I think food is one of the most important issues of our time. Growing up in SF in a family that shopped seasonally, I’ve always believed “you are what you eat,” and try to eat balanced and colorful meals. When I get too hungry, I tend to be bothered by everyone. No wonder disaster strikes when people don’t have access to food. This episode of YOLD looks at how a bread shortage started a revolution in Syria. We can’t operate at higher levels when our lower level needs aren’t met. Food security is the #1 priority.
You are what you eat
Ideally, of course, everyone would eat organic, locally grown veggies and get their milk and eggs from happy cows and chickens, all from farmers who they know and trust, fresh from the community market every week. But we live in a pretty imperfect world and the challenges to food production at even industrial scales are adding up quickly.
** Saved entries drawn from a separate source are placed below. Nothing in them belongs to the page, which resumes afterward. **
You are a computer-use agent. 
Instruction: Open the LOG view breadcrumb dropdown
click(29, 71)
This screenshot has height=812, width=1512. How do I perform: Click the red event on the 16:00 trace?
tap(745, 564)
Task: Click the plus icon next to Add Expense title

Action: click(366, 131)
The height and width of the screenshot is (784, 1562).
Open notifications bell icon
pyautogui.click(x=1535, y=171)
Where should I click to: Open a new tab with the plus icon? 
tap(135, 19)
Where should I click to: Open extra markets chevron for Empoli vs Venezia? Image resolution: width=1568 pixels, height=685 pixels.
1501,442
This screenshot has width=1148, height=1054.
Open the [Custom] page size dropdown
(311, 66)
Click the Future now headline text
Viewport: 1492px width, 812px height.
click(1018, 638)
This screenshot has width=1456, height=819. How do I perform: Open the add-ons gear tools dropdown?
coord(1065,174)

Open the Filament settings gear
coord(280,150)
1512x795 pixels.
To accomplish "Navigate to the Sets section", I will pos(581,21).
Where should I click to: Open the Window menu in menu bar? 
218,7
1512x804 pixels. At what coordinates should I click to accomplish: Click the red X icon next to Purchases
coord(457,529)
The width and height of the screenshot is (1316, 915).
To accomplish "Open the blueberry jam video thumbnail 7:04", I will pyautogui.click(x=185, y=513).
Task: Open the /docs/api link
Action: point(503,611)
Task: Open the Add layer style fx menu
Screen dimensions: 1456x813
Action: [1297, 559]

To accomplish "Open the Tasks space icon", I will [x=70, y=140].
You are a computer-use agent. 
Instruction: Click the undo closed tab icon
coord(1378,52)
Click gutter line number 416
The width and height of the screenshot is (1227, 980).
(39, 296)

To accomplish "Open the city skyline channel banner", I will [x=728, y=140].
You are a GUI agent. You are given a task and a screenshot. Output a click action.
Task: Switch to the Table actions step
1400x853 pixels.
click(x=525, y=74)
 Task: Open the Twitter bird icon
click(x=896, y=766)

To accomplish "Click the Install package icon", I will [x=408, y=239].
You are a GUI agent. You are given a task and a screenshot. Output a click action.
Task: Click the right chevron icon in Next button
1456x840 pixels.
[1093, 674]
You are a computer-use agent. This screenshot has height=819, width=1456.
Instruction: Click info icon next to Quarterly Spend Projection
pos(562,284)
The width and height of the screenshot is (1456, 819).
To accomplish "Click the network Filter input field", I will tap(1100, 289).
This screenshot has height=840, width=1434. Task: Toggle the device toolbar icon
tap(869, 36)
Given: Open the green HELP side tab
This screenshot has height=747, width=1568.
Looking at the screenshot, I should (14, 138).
GMOs are a solution to the food challenge that face the most amount of skepticism. 67% of people say they believe that scientists do not clearly understand the health effects of GMOs, and the question of whether GMOs is safe is split about 50/50 among people with a college education (Pew). In Europe, where people are prominently pro-technology, they have the highest rates of skepticism when it comes to GMOs. Why is this such a divided issue?
Upon reflection, I realized that I had no idea what to think about GMOs. I have a vague distrust of them because it is so new and I have a sense that there may be some risk even if we can’t find one yet. Shopping with my mother meant a history lesson in ingredients to avoid: “this used to be in everything until they found out it is horrible for you.” Our beliefs about what is healthy always seems to be changing, and some health issues later in life are hard to track back to some peripheral ingredient. So why eat GMO when I could just not? I’ve never checked a label to see if something is genetically modified — clearly I don’t know enough to care that much.
So what are GMOs? Genetically modified foods have had their genetic codes manipulated in a lab through genetic engineering. The first one I heard of involved the injection of flounder DNA into a tomato to help it survive the cold. Kinda weird… And the tomatoes these days taste like spherical iceberg lettuce — I think fragility is part of the essence of a tomato, but I guess at least people can eat them year round in Canada. Another example is modifying crops to have tolerance to pesticides and herbicides, but more chemicals on our food is definitely a bad thing (NonGMO Project).
Yet GM and other agricultural technologies have a lot of potential for helping to address the food crisis. One example of this is shown by a study of the prospects for golden rice in India, which “found that the burden of vitamin A deficiency could be reduced by 60 percent, saving 1.4 million healthy life years” (Lynas). Powerful implications.
“We cannot afford the luxury of romanticized but inefficient agricultural systems like organic because the planet is already maxed out in terms of both land and water. Our only option therefore is to learn to do more with less. This is known as sustainable intensification – it’s about improving the efficiency of our most ecologically scarce resources.”
Mark Lynas, 2013
Lynas’ compelling article also cites the best regarded health organizations (WHO, AMA, US Academy of Science, and British Royal Society) that say that “consuming foods containing ingredients derived from GM crops is no riskier than consuming the same foods containing ingredients from crop plants modified by conventional plant improvement techniques.” Scientific consensus matters. I’ll trust the scientists.